Content area
Full Text
Introduction
Extensible Markup Language (XML) is a simplified subset of the Standard Generalized Markup Language (SGML), which was created in the mid-1990s for specifying documents that can be exchanged and automatically processed by machines ([6], [7] Bray et al. , 2006a, b). One of the advantage of XML as a data exchange format is the standardization of validation technology, which is good for both parties who exchange data using XML on the web. As a result, XML is fast emerging as the dominant standard for data representation and exchange over the internet.
Document type definition (DTD) is the first and widely used schema language built into XML ([6], [7] Bray et al. , 2006a, b). Its technical underpinnings come from the theory of formal languages, and general-purpose parsers that can validate any document against any DTD are well known ([2] Bernstein et al. , 2005). It uses a set of rules to define a schema, which is very concise and easy to read. However, its support for schema structure is minimal and has a rather restricted expressive power ([17] Lee and Chu, 2002).

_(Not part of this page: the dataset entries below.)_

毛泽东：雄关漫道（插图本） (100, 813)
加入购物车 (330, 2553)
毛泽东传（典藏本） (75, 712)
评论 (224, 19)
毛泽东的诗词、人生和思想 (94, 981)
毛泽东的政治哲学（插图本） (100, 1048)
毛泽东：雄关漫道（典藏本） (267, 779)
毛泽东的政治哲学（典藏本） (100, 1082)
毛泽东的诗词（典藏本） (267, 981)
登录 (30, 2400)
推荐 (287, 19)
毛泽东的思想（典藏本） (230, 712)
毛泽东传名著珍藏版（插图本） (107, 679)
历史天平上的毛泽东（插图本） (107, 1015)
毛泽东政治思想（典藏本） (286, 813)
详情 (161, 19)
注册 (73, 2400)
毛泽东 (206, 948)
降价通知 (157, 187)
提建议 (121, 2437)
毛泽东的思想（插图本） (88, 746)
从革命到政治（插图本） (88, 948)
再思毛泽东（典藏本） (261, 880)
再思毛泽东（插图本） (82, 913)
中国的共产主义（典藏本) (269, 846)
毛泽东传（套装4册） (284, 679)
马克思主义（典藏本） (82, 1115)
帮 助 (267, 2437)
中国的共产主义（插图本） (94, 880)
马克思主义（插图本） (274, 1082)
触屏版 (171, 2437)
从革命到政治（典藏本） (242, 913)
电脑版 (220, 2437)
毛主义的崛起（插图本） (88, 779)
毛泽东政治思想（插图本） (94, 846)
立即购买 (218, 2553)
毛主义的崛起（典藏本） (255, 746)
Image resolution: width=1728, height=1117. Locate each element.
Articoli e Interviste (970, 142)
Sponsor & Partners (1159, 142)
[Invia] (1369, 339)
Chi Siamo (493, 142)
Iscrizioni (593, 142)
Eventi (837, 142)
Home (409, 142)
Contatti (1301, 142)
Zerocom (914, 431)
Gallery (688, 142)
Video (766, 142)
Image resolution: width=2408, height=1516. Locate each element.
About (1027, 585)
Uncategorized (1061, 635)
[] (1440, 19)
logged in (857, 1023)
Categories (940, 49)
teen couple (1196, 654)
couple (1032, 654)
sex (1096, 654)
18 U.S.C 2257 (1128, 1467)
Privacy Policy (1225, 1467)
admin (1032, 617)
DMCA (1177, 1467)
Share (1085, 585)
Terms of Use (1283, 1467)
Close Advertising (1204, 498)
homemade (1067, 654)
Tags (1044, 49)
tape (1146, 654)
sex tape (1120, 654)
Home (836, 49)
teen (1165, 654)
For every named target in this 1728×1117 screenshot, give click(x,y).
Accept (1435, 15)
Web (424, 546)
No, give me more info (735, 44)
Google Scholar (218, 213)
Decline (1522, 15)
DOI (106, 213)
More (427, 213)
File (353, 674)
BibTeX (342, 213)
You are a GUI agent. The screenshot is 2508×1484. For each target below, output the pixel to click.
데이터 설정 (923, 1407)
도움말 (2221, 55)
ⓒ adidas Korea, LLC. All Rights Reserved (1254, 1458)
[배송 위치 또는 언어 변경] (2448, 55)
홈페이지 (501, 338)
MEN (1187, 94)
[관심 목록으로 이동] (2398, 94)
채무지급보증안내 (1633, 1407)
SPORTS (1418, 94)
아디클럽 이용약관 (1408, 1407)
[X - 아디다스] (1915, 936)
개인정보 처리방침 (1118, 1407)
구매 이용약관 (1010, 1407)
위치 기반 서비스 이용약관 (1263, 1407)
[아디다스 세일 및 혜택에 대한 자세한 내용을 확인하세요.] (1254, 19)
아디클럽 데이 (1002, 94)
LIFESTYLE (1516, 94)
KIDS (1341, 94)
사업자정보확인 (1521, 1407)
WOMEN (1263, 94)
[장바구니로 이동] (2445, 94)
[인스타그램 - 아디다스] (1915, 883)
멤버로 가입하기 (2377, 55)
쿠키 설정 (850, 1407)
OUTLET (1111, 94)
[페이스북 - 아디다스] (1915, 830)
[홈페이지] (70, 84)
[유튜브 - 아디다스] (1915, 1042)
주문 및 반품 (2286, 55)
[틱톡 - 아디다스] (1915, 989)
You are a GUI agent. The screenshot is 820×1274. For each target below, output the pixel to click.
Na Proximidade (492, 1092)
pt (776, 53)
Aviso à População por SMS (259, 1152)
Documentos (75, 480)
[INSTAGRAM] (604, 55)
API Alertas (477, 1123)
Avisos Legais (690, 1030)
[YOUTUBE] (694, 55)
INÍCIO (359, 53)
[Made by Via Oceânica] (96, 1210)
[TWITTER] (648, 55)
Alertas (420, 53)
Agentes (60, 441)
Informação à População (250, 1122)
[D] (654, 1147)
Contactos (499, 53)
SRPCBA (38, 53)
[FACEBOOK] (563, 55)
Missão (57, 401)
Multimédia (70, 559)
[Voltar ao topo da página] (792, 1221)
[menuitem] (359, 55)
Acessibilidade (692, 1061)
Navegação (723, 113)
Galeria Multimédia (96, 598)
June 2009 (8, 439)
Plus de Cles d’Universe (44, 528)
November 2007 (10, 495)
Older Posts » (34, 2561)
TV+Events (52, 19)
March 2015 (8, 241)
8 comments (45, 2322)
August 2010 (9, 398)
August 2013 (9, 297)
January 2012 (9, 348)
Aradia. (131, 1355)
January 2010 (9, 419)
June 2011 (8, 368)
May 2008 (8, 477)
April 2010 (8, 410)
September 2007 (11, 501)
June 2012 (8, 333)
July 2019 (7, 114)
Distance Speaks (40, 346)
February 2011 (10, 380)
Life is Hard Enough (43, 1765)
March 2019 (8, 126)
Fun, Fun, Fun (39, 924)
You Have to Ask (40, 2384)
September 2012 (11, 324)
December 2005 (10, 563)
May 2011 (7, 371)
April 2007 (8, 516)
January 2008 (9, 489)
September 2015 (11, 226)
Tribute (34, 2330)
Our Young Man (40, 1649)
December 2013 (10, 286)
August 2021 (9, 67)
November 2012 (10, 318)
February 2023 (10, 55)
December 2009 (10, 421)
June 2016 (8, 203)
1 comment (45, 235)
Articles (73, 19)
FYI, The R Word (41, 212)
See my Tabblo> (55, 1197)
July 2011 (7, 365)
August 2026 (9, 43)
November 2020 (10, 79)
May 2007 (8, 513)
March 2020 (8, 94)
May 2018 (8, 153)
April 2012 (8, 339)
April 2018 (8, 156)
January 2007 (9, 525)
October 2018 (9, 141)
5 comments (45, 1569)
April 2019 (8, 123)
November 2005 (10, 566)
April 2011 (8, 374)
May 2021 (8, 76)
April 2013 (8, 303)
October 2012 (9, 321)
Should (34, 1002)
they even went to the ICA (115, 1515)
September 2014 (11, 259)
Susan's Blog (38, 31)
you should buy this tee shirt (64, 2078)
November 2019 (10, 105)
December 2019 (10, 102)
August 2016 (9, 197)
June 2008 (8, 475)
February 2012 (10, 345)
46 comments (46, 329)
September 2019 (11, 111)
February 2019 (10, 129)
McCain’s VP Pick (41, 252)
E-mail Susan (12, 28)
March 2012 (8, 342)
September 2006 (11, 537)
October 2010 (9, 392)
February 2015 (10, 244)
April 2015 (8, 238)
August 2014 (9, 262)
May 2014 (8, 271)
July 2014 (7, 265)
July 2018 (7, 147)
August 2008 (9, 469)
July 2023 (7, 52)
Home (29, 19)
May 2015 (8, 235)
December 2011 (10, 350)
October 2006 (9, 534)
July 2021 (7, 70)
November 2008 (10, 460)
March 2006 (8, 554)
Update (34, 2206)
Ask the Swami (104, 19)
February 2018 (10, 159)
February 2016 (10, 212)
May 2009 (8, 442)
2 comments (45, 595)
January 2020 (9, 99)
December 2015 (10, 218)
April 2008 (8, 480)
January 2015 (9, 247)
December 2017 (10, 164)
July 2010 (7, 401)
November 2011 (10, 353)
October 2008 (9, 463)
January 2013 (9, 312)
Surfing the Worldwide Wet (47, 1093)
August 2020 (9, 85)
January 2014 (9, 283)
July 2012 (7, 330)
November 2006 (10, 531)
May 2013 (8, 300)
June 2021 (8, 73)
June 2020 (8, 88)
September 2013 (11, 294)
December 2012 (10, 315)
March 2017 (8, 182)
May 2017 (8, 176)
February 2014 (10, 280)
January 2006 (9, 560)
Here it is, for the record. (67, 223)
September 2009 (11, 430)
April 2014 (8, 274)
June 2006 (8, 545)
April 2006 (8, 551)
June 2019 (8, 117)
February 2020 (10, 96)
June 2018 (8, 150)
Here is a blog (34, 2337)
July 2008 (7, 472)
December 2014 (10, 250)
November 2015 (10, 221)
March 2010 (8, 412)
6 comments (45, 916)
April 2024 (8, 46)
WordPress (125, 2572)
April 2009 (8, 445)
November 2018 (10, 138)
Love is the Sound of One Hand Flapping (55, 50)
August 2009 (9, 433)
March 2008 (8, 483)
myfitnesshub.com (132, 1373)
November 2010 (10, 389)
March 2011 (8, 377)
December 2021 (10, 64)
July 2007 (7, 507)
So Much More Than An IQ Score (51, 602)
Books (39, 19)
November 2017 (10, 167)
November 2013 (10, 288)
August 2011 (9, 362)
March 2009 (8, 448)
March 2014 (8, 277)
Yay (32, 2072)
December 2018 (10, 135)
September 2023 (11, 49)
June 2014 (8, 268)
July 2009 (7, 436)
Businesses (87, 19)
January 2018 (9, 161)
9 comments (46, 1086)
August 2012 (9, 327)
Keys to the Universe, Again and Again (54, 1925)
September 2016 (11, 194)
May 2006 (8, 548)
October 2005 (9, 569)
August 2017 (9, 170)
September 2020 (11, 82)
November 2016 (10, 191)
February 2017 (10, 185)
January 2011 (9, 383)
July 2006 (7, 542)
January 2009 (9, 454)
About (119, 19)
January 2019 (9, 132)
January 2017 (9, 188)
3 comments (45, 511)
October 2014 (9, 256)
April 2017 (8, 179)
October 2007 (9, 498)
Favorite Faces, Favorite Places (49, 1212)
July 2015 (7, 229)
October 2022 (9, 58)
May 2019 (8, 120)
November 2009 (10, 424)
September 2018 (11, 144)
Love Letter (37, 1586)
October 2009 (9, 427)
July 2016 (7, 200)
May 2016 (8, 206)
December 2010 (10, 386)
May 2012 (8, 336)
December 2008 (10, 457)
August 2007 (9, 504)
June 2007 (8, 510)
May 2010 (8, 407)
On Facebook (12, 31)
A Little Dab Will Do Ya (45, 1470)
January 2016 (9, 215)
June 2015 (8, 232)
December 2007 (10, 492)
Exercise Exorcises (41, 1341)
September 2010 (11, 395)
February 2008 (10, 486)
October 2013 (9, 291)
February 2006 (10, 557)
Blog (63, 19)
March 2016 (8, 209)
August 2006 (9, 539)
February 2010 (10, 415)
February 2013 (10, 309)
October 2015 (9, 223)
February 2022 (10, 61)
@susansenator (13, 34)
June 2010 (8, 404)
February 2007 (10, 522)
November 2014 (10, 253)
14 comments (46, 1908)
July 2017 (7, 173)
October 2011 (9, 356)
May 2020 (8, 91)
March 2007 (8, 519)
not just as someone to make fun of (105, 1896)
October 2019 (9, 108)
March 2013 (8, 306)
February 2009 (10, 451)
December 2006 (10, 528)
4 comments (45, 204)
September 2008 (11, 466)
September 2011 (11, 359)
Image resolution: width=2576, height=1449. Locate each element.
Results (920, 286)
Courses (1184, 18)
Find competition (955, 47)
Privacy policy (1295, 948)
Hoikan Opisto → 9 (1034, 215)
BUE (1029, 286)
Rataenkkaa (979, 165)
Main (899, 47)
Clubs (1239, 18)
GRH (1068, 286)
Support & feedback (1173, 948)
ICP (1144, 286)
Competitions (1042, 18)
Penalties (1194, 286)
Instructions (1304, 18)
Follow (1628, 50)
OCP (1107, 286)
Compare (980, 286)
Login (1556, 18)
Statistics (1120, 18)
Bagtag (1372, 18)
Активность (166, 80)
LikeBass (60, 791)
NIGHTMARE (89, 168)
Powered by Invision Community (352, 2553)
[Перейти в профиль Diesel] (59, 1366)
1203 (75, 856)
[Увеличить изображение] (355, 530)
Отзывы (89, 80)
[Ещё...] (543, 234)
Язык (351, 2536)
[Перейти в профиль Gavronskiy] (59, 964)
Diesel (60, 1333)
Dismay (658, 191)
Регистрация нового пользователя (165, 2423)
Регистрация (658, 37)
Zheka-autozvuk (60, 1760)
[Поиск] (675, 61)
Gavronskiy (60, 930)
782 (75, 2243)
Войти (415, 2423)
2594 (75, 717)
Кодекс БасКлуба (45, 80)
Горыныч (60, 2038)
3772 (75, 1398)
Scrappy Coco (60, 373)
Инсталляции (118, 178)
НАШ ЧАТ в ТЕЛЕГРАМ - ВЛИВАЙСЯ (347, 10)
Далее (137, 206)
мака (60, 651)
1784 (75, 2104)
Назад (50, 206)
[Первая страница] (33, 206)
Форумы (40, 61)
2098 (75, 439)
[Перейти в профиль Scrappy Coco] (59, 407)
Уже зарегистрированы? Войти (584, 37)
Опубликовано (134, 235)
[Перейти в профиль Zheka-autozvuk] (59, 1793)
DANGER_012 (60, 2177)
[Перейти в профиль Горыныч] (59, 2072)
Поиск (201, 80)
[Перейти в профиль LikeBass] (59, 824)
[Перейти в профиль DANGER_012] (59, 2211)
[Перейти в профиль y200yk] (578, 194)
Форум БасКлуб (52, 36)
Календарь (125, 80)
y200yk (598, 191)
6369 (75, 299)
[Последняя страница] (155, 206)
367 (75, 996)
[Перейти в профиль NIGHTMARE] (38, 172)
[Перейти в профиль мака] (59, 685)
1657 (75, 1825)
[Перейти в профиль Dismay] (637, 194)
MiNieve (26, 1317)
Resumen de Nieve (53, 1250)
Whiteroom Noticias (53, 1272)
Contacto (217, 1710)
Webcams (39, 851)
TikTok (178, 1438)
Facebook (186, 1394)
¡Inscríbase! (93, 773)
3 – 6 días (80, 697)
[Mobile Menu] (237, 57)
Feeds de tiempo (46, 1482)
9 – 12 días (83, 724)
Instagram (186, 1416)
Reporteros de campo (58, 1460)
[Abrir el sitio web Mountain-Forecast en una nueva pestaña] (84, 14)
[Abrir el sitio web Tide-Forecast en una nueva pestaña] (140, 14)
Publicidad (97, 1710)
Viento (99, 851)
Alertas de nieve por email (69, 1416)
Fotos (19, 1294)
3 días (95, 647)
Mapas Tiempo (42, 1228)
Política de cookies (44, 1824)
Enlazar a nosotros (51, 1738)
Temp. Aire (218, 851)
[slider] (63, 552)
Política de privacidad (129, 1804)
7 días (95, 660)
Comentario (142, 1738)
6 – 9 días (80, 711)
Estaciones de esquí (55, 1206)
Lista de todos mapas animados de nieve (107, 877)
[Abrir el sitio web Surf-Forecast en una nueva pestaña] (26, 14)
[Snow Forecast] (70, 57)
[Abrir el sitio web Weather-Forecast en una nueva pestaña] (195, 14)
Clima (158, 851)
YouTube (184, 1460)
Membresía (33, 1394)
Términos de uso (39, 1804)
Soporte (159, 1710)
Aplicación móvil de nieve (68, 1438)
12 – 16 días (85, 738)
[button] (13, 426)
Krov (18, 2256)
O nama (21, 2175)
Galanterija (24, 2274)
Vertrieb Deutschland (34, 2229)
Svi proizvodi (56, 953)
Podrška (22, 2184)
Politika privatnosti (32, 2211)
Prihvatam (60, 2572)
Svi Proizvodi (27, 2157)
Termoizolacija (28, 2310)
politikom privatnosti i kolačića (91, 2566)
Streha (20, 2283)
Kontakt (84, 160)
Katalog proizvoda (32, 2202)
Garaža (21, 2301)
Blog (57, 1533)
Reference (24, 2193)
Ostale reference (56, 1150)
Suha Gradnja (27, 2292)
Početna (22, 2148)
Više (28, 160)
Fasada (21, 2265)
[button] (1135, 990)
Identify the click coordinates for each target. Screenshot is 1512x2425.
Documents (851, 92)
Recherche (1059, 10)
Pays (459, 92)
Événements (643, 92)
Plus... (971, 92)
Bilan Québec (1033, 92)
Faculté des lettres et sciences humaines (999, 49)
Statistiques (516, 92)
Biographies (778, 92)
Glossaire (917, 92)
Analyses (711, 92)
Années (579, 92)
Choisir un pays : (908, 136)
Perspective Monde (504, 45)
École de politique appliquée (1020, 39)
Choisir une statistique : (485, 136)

With the fast development, XML has introduced the possibility of treating web documents as data sources that can be queried (as with database relations) and that can be related to each other through semantically meaningful links (as with foreign-key constraints). It was at this point that XML began to outgrow its SGML heritage. One of the first enhancements is XML namespaces ([6], [7] Bray et al. , 2006a, b). Another important enhancement is the development of the XML schema specification ([8] Brown et al. , 2001), which is designed to rectify many of limitation of DTD as a data definition language ([2] Bernstein et al. , 2005). These limitations include the following:
- DTD does not support namespaces.
- The syntax of DTD is quite different from that of XML documents so we cannot use standard XML tools to manipulate DTD schemas.
- DTD only supports a few built-in types such as CDATA, PCDATA and does not support user-defined types and cannot constrain character data.
- DTD provides only limited means for expressing data-consistency constraints. It does not have keys (except for the limited ID type), and the mechanism for specifying referential...